Proving merely that he's being duped twice over, Green Man insists he's resistant to the silver-tongued blandishments of the advertising profession. It's an unlikely scenario; people don't chuck money about for no reason. The folk who work in advertising attract a lot of flak from many different quarters, but however much criticism they get... it's never enough. Even solicitors and estate agents (generally regarded as bottom-feeding creatures in the cesspit of life) can offer a few reasons, however lame, about the importance of the work they do. But what can members off the advertising profession say in their own defense, since their raison d'etre is to make us more unhappy and dissatisfied tomorrow than we are today?

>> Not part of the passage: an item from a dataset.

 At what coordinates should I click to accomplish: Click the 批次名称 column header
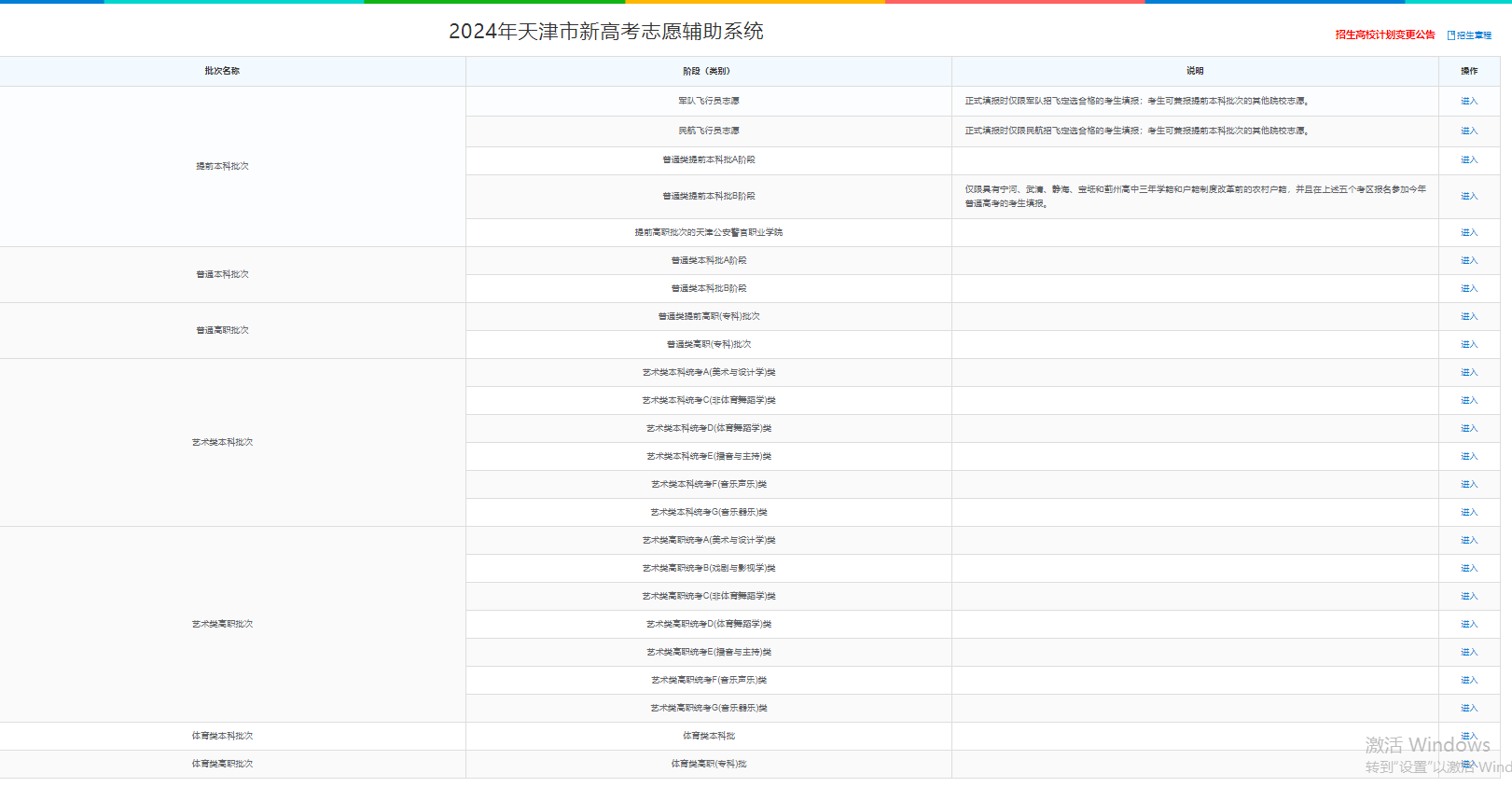222,71
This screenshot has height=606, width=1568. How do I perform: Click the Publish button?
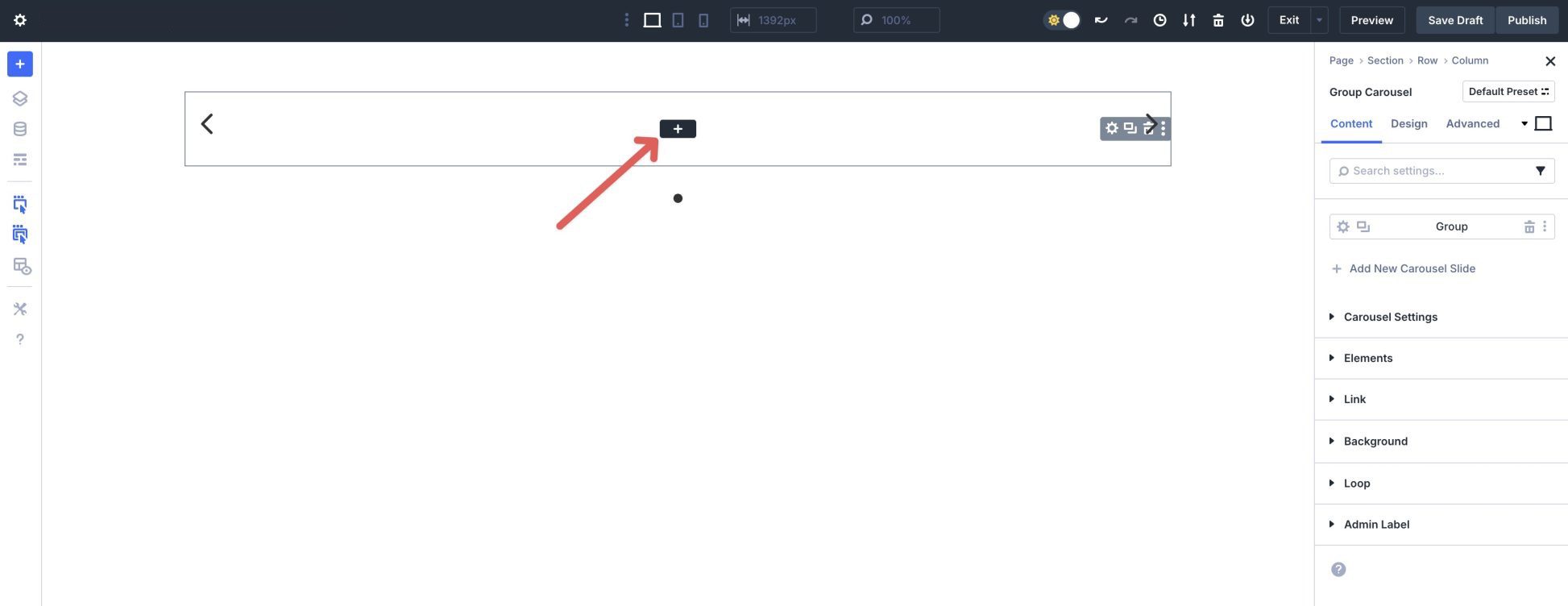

Instead of hunting advertising executives down, like the vermin they are, we lionise them. We dignify their mendacious campaigns by calling them creative. But praising the creativity of an advert is like praising the design of a lampshade made of human skin: it's an observation that rather misses the point. And complaining about crap adverts makes no more sense than complaining that the lions aren't eating the Christians fast enough. It's time to stop moaning that adverts fail to present positive images of women, or ethnic minorities... or whoever. Adverts that demean men are crap. Adverts that demean women are crap. Adverts are crap. End of story.